Tuesday, November 18, 2008

Freakanomics

I think Freakanomics was an appropriate last seminar reading for our Econ class, as the author takes economic reasoning and brings it to bear on other situations in ways not normally used by economists. This is an excellent lesson for us, as going forward, as PPE majors, I think most of us hope to do exactly this in our lives. Good choice Blomberg!

Anyway, the book has a lot of interesting cases. I think we all know the abortion one from Elliott's class. I found myself particularly interested this time by the chapter on cheating, with Sumo wrestlers and teachers. I thought that it actually connected well with Elliott's class of all things. Basically, one of the things that I have learned is that individuals will act on incentives presented towards. I guess this would be obvious... so maybe college was a waste of time...

Just kidding. Anyway, combining this idea of how incentives lead sumo wrestlers and teachers to cheat with some of the stuff we learned in Elliott's class, I think the fundamental problem of humanity comes into play. Individuals act on individual incentives presented towards them, but individual action (driven by individual incentives) is often not good for a population as a whole. I suppose this is a Nash Equilibrium of sorts. For example, teachers have an incentive to change their students scores because it is beneficial to each individual teacher. However, as a group it hurts them in a variety of ways. All of them cheating makes it more likely they will get caught (15 of them got fired), it makes it so the kids will still be behind the next year, and society overall is worse off from this practice. This is the same when it comes to population growth. It might be individually beneficial to have more children in developing countries, as they will make more money for the family and support the parents in old age. But for the society as a whole this hurts with overpopulation.

Conclusion: the essential challenge of society is to mold individual incentives such that they lead to outcomes that are collectively (not just individually) beneficial.

Eugenics at its finest

By far the most interesting chapter to me in Freakonomics, is the chapter on abortion. Abortion, no matter how you stand on it religously or politically is eugenics at its finest. I am a strong believer that a childs future success, well being, and integrity have a lot to do with how the child is raised. With that being said, the ideal parent for raising a successful child with a high self esteem, are parents that really want a child, want to start a family, have thought about all the obligations of having a child, and then intentionally get pregnant then raise their kid. On that same note, the people who wouldn't be the ideal parents are the people who got black out drunk at a party and forgot to use a condom, people who are not going to stay together after the woman gets pregnant, and people who have not thought about all the obligations a child entails and are not financially prepared to bring such an expensive thing into this world (a child).

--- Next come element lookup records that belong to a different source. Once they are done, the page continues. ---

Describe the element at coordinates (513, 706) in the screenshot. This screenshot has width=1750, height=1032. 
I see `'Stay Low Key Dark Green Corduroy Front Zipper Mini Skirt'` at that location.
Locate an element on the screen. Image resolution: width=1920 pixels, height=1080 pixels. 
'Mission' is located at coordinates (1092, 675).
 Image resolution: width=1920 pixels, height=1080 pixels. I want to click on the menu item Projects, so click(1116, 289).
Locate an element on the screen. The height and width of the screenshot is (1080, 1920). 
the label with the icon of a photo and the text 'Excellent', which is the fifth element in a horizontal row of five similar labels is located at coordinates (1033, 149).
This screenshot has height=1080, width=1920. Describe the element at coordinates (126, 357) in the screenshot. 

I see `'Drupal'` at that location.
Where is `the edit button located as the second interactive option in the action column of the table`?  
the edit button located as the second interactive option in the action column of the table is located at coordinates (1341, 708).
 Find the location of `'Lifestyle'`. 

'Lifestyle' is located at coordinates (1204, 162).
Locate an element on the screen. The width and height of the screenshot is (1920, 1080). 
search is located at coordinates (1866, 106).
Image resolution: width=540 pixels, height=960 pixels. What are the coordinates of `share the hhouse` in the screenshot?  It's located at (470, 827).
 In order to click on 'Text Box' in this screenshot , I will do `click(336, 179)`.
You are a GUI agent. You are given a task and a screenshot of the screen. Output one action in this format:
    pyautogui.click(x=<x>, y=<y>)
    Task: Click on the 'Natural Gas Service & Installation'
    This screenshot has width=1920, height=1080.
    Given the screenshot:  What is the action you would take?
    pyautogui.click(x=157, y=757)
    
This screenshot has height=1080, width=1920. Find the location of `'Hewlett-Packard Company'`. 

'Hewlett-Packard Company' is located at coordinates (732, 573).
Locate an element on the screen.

What does abortion do? Abortion allows many of the would be parents who are not the "ideal parents" get rid of their baby, before it becomes a baby. Abortion leaves a higher percentage of "ideal parents" having children then if abortion is illegal. While this does not affect the crime rate today, it does eliminate that child who will car jack you 22 years down the road. Abortions today lower crime rates 15-25 years in the future as the children who would be growing up in the broken home with their life trajectory looking at being a crack selling foot soldier, are not being born. I don't think any woman should ever be told that she does not have the choice to do what she wants with her body. It's her child, it should be her decision, and propositions like the one in California making woman under 18 get parents consent for an abortion are dangerous as if that prop were to pass then many more teenagers would be having kids and those kids would be the one's who are going to key my Maserati 15 years down the road.

2008 Election: White vote consistent with polls

Although there were a lot of things that interested me in Freakonomics that I would like to mention here, I was extremely curious to see how the white vote faired on November 4 for President-elect Obama compared to the Gallup polls leading up to the election. This interests me because of Levitt and Dubner's assertion that voters lie too, stating that "Might white voters lie to pollsters, claiming they will vote for the black candidate in order to appear more color-blind than they actually are?" (77). That being said, I took a look at the polls. According to CBSnews that referenced a Gallup Poll, Obama was projected to win 44% of the non-Hispanic white vote (http://www.cbsnews.com/stories/2008/10/24/politics/politico/main4544827.shtml). On November 4, 2008 exit polls showed Obama winning 43% of the non-Hispanic white vote, showing that perhaps the white people did not lie when asked by the pollsters prior to the election. There are many other amazing things about the closeness of the projected verses actual numbers, showing that our nation really believes in President-Elect Obama, despite his race. (thank goodness it is about time!!!!) I think this election, given the great margin by which Obama won, would also confirm Levitt and Dubner's argument that "the amount of money spent by the candidates hardly matters at all"(9).